Вдова Волошина рассказала нам, как умер ее муж. И я ужаснулся. Повеяло на меня охотнорядским, приспособленческим духом, который в союзе — в московском его отделении — был еще очень откровенен. Волошин подарил дачу свою союзу. Хозяйственники сразу заподозрили недоброе. Они сначала умолкли. Два 'или три месяца не отвечали, стараясь понять, в чем тут хитрость. Наконец потребовали нотариальное подтверждение дара. После долгих и утомительных поездок в Феодосию Волошин и это выполнил. И вдруг пришла из союза телеграмма, подействовавшая на бедного поэта, как пощечина. «Продали дом Партиздату выгодно и нам и вам». Волошин крикнул жене: «Пусть меня лучше солнце убьет!» — и убежал из дому без шляпы бродить по горам. Жена уверяла, что эти слова «выгодно и нам и вам» оскорбили его воистину смер — тельно. И я верю, что так и было. Он не сомневался, что, делая это, даря свою дачу, он обрадует писателей. И будут они вспоминать его с уважением — Волошин чувствовал, что тяжело болен и скоро умрет. А тут вдруг приносят «выгодно и вам и нам». В 32 году новое руководство союза с огромным трудом выкупало у Партиздата то, что принадлежало им уже однажды по дарственной записи. Часть дома оставалась за наследницей. Сюда примыкал одноэтажный флигелек, длинный, с крытой галереей. Вот тут нам и разрешила поселиться вдова Волошина. Рядом жили супруги Габричевские [5] , давние друзья поэта. Он — профессор. Высокий, с выражением насмешливым. Аристократически картавящий. Он славился пословицами, которые произносил аристократически небрежно. Например: «Без рубашки к телу ближе». «Мальчик от девочки недалеко падает». Волошинская дача резко отличалась от нашей, манассеинской. В ней еще доживал дух десятых годов.

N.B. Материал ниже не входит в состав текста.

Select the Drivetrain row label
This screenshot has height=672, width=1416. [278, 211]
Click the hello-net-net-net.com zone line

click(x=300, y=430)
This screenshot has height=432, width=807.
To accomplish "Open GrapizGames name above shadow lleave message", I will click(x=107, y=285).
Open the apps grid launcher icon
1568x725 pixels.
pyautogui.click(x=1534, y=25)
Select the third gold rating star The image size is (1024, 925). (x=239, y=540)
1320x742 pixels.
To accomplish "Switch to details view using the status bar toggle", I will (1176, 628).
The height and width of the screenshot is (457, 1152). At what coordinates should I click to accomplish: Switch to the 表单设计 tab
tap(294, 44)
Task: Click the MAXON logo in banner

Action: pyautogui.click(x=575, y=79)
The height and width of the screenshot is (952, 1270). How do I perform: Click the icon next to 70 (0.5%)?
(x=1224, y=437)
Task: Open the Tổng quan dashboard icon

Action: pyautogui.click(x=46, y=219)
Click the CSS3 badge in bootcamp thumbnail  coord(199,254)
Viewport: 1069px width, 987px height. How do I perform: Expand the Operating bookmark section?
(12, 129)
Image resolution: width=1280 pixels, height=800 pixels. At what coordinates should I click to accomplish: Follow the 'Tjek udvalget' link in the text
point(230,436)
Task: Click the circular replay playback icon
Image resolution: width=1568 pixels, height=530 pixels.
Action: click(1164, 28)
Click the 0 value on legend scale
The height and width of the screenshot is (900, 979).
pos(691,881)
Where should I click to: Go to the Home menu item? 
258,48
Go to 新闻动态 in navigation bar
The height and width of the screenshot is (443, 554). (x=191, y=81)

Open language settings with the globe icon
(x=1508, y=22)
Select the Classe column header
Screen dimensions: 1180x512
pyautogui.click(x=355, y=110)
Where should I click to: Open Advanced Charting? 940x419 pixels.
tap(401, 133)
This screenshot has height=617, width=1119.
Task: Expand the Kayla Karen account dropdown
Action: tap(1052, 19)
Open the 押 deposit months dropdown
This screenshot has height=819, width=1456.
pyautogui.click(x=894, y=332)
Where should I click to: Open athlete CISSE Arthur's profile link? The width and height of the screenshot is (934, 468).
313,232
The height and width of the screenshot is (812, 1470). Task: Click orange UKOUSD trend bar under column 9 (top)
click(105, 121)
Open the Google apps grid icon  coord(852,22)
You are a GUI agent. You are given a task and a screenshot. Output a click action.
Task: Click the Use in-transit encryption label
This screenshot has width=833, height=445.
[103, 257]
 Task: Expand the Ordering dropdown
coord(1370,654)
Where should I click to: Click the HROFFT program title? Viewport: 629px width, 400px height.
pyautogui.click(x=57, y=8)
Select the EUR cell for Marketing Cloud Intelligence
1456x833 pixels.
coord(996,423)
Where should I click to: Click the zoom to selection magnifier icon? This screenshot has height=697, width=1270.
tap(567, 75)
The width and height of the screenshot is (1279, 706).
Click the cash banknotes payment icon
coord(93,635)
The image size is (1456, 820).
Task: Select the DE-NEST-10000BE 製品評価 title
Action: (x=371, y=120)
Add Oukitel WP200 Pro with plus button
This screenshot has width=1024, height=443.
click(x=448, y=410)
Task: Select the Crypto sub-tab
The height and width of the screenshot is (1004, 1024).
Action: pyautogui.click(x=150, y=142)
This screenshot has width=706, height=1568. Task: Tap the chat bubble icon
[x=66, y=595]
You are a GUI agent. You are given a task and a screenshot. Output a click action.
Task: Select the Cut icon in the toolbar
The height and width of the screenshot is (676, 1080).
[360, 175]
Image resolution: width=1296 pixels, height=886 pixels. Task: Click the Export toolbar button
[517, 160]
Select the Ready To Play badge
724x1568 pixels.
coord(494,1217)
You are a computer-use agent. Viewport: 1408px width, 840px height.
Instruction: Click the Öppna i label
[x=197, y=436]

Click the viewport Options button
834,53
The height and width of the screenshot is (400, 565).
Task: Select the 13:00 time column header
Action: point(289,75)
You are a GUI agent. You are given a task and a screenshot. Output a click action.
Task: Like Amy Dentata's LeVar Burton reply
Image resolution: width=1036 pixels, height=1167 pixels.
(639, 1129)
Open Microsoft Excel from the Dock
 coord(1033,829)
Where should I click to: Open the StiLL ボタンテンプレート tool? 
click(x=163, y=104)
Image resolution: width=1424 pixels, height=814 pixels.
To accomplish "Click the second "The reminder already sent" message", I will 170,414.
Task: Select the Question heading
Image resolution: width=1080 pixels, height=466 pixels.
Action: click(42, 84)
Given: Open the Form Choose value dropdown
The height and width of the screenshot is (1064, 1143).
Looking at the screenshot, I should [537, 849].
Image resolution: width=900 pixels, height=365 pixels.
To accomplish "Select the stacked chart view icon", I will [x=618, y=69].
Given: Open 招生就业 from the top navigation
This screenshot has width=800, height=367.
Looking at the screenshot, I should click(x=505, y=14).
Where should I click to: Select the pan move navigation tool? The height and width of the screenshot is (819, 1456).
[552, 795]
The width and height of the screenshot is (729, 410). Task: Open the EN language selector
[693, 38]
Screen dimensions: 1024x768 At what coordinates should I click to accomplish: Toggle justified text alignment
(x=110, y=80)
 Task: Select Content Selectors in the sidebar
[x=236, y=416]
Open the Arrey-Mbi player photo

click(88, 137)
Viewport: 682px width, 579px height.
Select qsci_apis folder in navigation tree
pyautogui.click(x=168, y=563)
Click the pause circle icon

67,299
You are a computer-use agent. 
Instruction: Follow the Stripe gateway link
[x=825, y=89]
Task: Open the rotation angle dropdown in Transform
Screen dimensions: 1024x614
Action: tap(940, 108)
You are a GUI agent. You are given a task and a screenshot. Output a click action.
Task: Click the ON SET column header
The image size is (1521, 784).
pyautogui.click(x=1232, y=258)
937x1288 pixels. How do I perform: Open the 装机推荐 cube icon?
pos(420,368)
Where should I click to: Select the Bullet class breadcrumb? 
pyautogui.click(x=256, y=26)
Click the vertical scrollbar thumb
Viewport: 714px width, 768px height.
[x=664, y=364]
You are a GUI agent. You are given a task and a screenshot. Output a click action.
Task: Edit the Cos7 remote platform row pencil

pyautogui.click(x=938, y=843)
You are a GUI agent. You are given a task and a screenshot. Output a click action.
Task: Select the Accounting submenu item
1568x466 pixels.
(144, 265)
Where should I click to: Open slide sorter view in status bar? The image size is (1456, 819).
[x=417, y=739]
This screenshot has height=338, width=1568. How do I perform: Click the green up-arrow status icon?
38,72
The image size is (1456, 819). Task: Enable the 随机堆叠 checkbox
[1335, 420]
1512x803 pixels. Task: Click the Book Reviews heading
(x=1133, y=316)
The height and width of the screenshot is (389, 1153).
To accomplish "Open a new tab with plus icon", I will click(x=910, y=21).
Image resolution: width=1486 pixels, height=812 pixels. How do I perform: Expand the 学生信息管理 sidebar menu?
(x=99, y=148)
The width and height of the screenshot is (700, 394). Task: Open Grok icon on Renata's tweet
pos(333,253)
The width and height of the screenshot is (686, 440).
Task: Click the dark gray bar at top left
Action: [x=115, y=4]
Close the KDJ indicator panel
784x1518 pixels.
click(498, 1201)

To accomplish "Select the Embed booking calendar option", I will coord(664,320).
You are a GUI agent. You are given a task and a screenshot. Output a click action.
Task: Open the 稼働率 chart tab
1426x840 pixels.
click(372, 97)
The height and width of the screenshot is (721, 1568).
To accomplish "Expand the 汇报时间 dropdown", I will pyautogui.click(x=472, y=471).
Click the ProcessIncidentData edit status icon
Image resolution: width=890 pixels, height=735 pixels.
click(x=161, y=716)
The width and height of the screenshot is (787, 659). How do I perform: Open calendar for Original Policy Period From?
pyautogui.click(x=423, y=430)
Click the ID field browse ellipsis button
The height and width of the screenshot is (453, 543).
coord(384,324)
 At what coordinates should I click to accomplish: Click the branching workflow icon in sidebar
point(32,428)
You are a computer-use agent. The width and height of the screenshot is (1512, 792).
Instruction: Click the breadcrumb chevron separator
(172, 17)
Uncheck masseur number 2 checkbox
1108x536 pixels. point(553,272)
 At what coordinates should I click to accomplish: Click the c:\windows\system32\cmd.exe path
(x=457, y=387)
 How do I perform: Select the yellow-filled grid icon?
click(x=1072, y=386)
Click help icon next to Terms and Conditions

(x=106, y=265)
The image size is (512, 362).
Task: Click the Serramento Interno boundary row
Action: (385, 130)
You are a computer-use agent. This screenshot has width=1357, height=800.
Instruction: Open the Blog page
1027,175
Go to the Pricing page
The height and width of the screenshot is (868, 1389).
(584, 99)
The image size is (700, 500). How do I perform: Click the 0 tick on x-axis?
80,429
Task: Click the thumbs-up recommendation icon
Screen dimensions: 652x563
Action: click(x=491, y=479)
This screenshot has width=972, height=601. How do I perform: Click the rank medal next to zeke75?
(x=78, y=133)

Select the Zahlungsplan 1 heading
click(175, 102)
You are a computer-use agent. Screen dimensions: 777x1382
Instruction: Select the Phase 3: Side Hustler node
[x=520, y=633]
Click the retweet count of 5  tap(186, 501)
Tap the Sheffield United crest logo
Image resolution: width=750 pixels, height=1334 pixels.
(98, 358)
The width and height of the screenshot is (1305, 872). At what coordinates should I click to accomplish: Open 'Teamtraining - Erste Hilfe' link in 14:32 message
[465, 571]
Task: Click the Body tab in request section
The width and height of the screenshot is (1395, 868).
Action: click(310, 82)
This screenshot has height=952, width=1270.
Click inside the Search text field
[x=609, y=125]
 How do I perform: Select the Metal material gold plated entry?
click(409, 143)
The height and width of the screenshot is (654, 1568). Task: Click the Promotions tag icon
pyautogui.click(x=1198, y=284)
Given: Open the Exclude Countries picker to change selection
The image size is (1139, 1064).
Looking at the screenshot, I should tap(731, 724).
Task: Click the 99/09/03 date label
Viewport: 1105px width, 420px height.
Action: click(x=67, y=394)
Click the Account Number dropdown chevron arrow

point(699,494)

Дух начала века чувствовался и в Зевесовой голове, и в переплетах книг, и в рассказах об Андрее Белом, который приезжал сюда со свитой антропософок. У одной из них челюсть была вставлена на какой-то новый, конструктивный немецкий лад: без деления на отдельные зубы. Она была сплошная, без мещанского подражания природе. Но, по рассказам, этот сплошной, не то костяной, не то сконструированный из некоей имитации белеющий на месте челюсти полукруг вызывал у зрителей душевное смятение. Белый сам был весел, оживлен. Антропософки же держались осуждающе. Белый понимал прелесть нигилистических выходок Габричевского и чувствовал родство этого очень, слишком много понимающего эрудита со своим временем. Антропософки же начисто лишены были чувства юмора и отрицали его, как монашки. Белый, как приехал, стал вместе со всеми собирать коктебельские камушки. И по свойствам загадочного ума своего, первым делом принялся их классифицировать, но не на существующий у коктебельских коллекционеров лад, и не на принятый у петроградцев, а на свой, и научный, а вместе с тем как бы и переходящий за пределы разума.